### Work required
Rewrite the items below, replacing every "GUI agent" with "screen agent" and keeping everything else unchanged.

Stored dataset items:
-- Opening Marker --

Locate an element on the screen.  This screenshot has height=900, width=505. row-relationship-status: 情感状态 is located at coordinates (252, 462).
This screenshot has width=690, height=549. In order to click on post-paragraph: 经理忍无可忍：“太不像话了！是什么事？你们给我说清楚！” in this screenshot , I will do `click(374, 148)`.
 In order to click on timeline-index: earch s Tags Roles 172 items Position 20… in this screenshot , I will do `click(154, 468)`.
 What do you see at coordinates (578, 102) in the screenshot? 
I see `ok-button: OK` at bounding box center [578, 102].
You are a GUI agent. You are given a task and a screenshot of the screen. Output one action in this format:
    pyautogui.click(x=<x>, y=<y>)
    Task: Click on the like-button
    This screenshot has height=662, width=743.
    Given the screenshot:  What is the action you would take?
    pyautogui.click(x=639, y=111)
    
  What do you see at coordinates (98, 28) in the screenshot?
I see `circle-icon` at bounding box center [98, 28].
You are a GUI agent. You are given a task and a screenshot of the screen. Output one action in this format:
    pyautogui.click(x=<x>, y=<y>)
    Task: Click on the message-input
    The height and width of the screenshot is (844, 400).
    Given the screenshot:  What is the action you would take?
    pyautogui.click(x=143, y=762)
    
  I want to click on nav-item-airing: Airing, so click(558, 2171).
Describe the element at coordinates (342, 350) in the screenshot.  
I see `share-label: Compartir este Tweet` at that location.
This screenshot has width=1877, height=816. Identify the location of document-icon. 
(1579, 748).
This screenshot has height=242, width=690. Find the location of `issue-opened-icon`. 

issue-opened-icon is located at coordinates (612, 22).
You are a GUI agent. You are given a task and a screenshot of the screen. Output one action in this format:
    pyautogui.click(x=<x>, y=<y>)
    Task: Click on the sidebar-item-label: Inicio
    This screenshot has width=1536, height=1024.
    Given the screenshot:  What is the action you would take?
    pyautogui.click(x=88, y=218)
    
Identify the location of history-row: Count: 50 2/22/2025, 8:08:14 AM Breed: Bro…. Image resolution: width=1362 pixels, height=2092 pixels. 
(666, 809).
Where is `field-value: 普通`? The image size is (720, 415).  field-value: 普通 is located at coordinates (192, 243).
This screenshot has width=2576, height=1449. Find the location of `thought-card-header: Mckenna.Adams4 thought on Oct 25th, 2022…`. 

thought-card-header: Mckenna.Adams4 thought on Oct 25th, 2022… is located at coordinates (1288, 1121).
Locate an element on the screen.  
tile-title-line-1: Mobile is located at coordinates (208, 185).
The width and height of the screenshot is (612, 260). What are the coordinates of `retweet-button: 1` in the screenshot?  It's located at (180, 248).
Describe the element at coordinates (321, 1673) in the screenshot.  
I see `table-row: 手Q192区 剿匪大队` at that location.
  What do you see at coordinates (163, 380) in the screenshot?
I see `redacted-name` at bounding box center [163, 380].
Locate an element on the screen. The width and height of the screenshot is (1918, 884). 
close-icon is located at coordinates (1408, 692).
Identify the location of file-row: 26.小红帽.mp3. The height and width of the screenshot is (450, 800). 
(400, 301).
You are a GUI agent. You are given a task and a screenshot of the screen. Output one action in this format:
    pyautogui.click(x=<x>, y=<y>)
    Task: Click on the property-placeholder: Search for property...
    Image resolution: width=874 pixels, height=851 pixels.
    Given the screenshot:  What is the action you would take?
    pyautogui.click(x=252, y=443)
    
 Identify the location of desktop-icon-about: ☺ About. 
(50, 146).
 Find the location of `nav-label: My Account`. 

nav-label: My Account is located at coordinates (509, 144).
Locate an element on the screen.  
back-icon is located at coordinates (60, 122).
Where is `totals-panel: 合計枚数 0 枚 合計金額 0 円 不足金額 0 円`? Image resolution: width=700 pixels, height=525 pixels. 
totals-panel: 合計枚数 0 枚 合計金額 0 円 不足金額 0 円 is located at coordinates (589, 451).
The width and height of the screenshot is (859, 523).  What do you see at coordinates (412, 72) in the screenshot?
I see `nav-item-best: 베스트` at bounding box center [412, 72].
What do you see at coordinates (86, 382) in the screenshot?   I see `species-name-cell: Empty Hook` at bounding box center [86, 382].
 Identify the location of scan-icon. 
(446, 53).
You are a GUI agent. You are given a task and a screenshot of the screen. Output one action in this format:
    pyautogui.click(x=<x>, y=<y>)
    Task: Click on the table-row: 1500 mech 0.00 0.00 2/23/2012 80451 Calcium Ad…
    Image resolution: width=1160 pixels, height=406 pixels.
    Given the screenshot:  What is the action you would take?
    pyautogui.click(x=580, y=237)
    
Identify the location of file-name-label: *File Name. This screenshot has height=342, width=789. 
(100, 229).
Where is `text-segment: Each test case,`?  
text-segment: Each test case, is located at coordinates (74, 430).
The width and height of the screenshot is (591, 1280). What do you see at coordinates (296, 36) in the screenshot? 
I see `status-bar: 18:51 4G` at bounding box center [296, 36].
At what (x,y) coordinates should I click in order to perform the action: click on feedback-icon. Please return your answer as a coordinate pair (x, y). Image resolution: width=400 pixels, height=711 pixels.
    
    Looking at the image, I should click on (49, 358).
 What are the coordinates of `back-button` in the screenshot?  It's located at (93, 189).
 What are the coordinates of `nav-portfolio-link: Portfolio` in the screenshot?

-- Closing Marker --

### Response area
Locate an element on the screen.  This screenshot has height=900, width=505. row-relationship-status: 情感状态 is located at coordinates (252, 462).
This screenshot has width=690, height=549. In order to click on post-paragraph: 经理忍无可忍：“太不像话了！是什么事？你们给我说清楚！” in this screenshot , I will do `click(374, 148)`.
 In order to click on timeline-index: earch s Tags Roles 172 items Position 20… in this screenshot , I will do `click(154, 468)`.
 What do you see at coordinates (578, 102) in the screenshot? 
I see `ok-button: OK` at bounding box center [578, 102].
You are a screen agent. You are given a task and a screenshot of the screen. Output one action in this format:
    pyautogui.click(x=<x>, y=<y>)
    Task: Click on the like-button
    This screenshot has height=662, width=743.
    Given the screenshot:  What is the action you would take?
    pyautogui.click(x=639, y=111)
    
  What do you see at coordinates (98, 28) in the screenshot?
I see `circle-icon` at bounding box center [98, 28].
You are a screen agent. You are given a task and a screenshot of the screen. Output one action in this format:
    pyautogui.click(x=<x>, y=<y>)
    Task: Click on the message-input
    The height and width of the screenshot is (844, 400).
    Given the screenshot:  What is the action you would take?
    pyautogui.click(x=143, y=762)
    
  I want to click on nav-item-airing: Airing, so click(558, 2171).
Describe the element at coordinates (342, 350) in the screenshot.  
I see `share-label: Compartir este Tweet` at that location.
This screenshot has width=1877, height=816. Identify the location of document-icon. 
(1579, 748).
This screenshot has height=242, width=690. Find the location of `issue-opened-icon`. 

issue-opened-icon is located at coordinates (612, 22).
You are a screen agent. You are given a task and a screenshot of the screen. Output one action in this format:
    pyautogui.click(x=<x>, y=<y>)
    Task: Click on the sidebar-item-label: Inicio
    This screenshot has width=1536, height=1024.
    Given the screenshot:  What is the action you would take?
    pyautogui.click(x=88, y=218)
    
Identify the location of history-row: Count: 50 2/22/2025, 8:08:14 AM Breed: Bro…. Image resolution: width=1362 pixels, height=2092 pixels. 
(666, 809).
Where is `field-value: 普通`? The image size is (720, 415).  field-value: 普通 is located at coordinates (192, 243).
This screenshot has width=2576, height=1449. Find the location of `thought-card-header: Mckenna.Adams4 thought on Oct 25th, 2022…`. 

thought-card-header: Mckenna.Adams4 thought on Oct 25th, 2022… is located at coordinates (1288, 1121).
Locate an element on the screen.  
tile-title-line-1: Mobile is located at coordinates (208, 185).
The width and height of the screenshot is (612, 260). What are the coordinates of `retweet-button: 1` in the screenshot?  It's located at (180, 248).
Describe the element at coordinates (321, 1673) in the screenshot.  
I see `table-row: 手Q192区 剿匪大队` at that location.
  What do you see at coordinates (163, 380) in the screenshot?
I see `redacted-name` at bounding box center [163, 380].
Locate an element on the screen. The width and height of the screenshot is (1918, 884). 
close-icon is located at coordinates (1408, 692).
Identify the location of file-row: 26.小红帽.mp3. The height and width of the screenshot is (450, 800). 
(400, 301).
You are a screen agent. You are given a task and a screenshot of the screen. Output one action in this format:
    pyautogui.click(x=<x>, y=<y>)
    Task: Click on the property-placeholder: Search for property...
    Image resolution: width=874 pixels, height=851 pixels.
    Given the screenshot:  What is the action you would take?
    pyautogui.click(x=252, y=443)
    
 Identify the location of desktop-icon-about: ☺ About. 
(50, 146).
 Find the location of `nav-label: My Account`. 

nav-label: My Account is located at coordinates (509, 144).
Locate an element on the screen.  
back-icon is located at coordinates (60, 122).
Where is `totals-panel: 合計枚数 0 枚 合計金額 0 円 不足金額 0 円`? Image resolution: width=700 pixels, height=525 pixels. 
totals-panel: 合計枚数 0 枚 合計金額 0 円 不足金額 0 円 is located at coordinates (589, 451).
The width and height of the screenshot is (859, 523).  What do you see at coordinates (412, 72) in the screenshot?
I see `nav-item-best: 베스트` at bounding box center [412, 72].
What do you see at coordinates (86, 382) in the screenshot?   I see `species-name-cell: Empty Hook` at bounding box center [86, 382].
 Identify the location of scan-icon. 
(446, 53).
You are a screen agent. You are given a task and a screenshot of the screen. Output one action in this format:
    pyautogui.click(x=<x>, y=<y>)
    Task: Click on the table-row: 1500 mech 0.00 0.00 2/23/2012 80451 Calcium Ad…
    Image resolution: width=1160 pixels, height=406 pixels.
    Given the screenshot:  What is the action you would take?
    pyautogui.click(x=580, y=237)
    
Identify the location of file-name-label: *File Name. This screenshot has height=342, width=789. 
(100, 229).
Where is `text-segment: Each test case,`?  
text-segment: Each test case, is located at coordinates (74, 430).
The width and height of the screenshot is (591, 1280). What do you see at coordinates (296, 36) in the screenshot? 
I see `status-bar: 18:51 4G` at bounding box center [296, 36].
At what (x,y) coordinates should I click in order to perform the action: click on feedback-icon. Please return your answer as a coordinate pair (x, y). Image resolution: width=400 pixels, height=711 pixels.
    
    Looking at the image, I should click on (49, 358).
 What are the coordinates of `back-button` in the screenshot?  It's located at (93, 189).
 What are the coordinates of `nav-portfolio-link: Portfolio` in the screenshot?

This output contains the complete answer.